AFL-CIO leader is stepping down

Sweeney ran union for 14 years

Sweeney (The Spokesman-Review)
Patrick J. Mcdonnell Los Angeles Times

He came to power as an insurgent vowing to shake up the stodgy house of labor that was the AFL-CIO.

Fourteen years later, John J. Sweeney, who rose to the pinnacle of U.S. unionism from his roots as a son of immigrants, is stepping down this month as president of the AFL-CIO.

The labor movement remains deeply divided, its ranks thinned, its top legislative goals unrealized and unemployment nearing 10 percent, the highest in more than a quarter-century. Yet Sweeney departs amid organized labor’s best prospects in years.

“It’s a good time for me to wind down,” said Sweeney, 75, his low-key, parish-priest demeanor belying a militant commitment to labor, during a recent stopover in Los Angeles. “It’s time for a change.”

The election of a pro-labor president and the Democratic takeover of Congress – both achieved with strong union backing – have provided a propitious moment for Sweeney to exit center stage in the movement that has been his life for more than half a century.

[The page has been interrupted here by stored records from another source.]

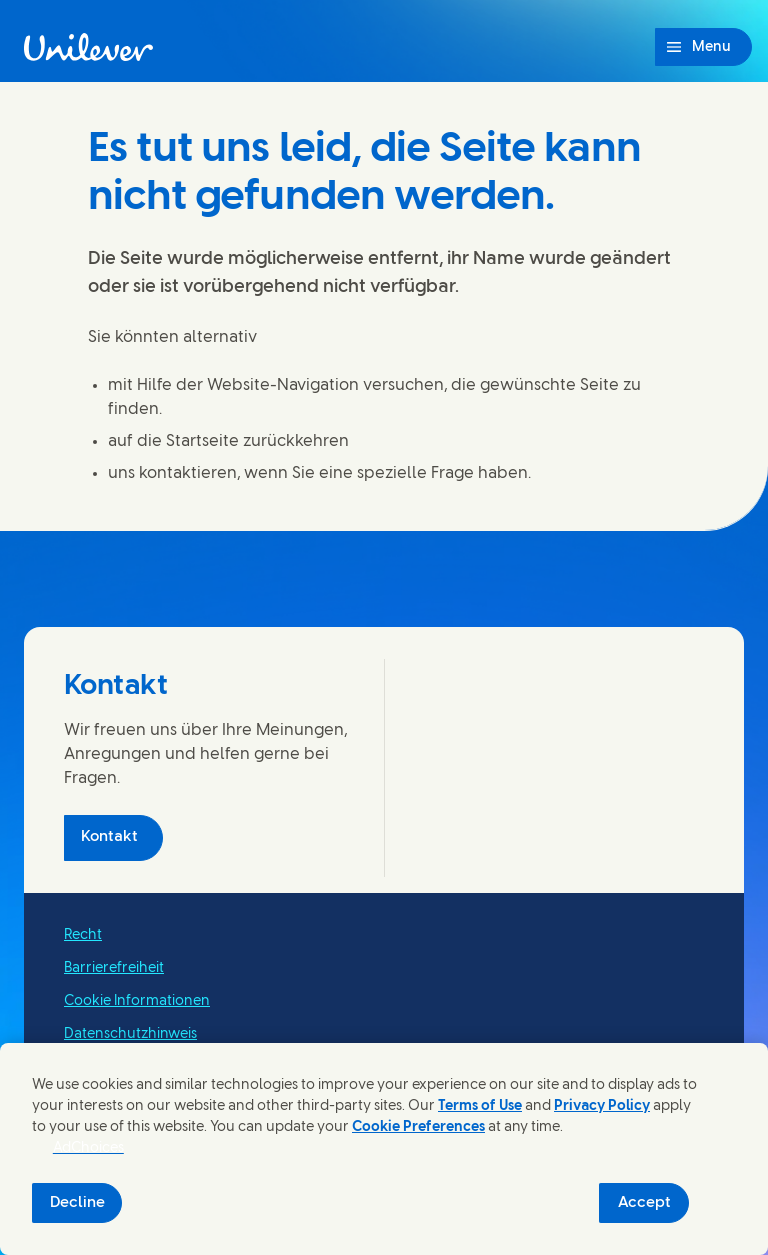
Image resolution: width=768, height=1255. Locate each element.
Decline (77, 1203)
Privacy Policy (602, 1106)
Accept (644, 1203)
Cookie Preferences (418, 1127)
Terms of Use (480, 1106)
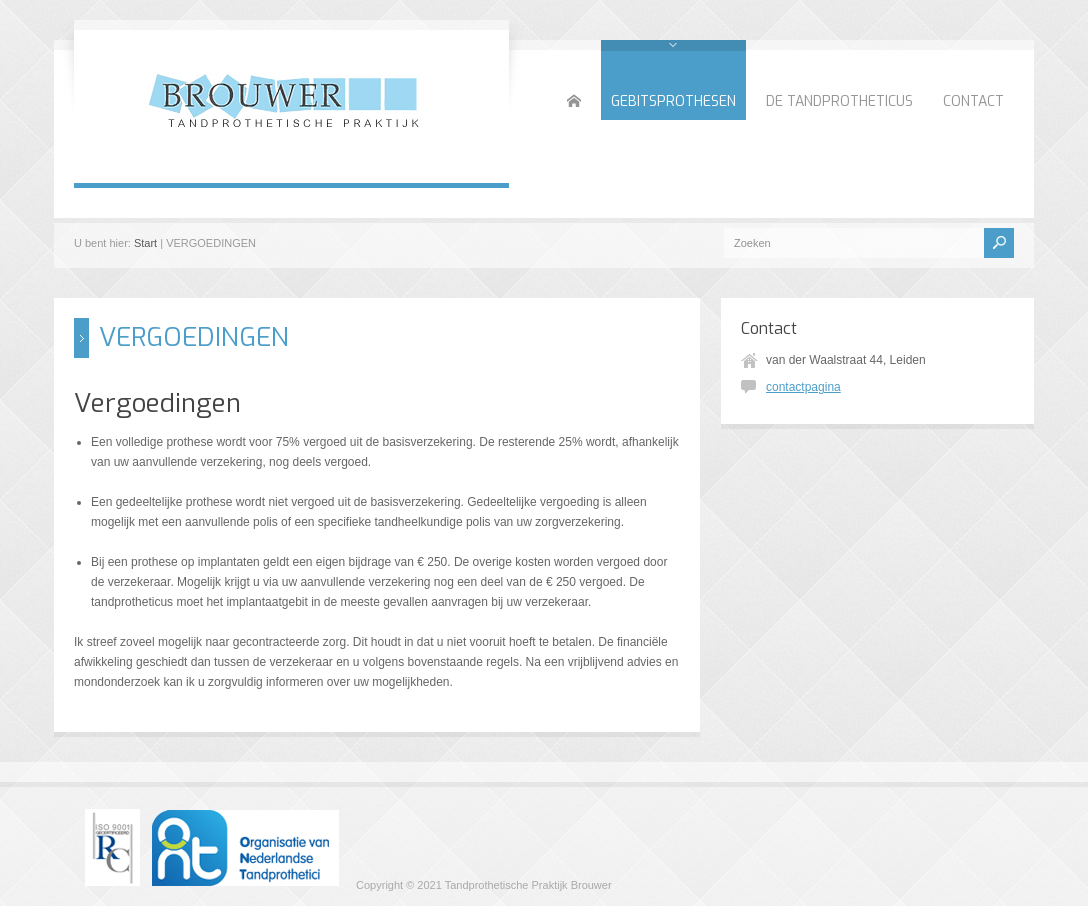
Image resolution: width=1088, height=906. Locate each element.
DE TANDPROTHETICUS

Rebuilding the middle class through union membership, labor’s longtime mantra, now has the presidential imprimatur.

Sweeney’s likely successor is ally Richard L. Trumka, 60, the former United Mine Workers president and the current No. 2 at the AFL-CIO, whose 56 affiliated unions represent roughly 9 million workers. Trumka is widely expected to carry on Sweeney’s strategies, although the trained lawyer probably will assume a higher public profile than Sweeney, never a noted orator.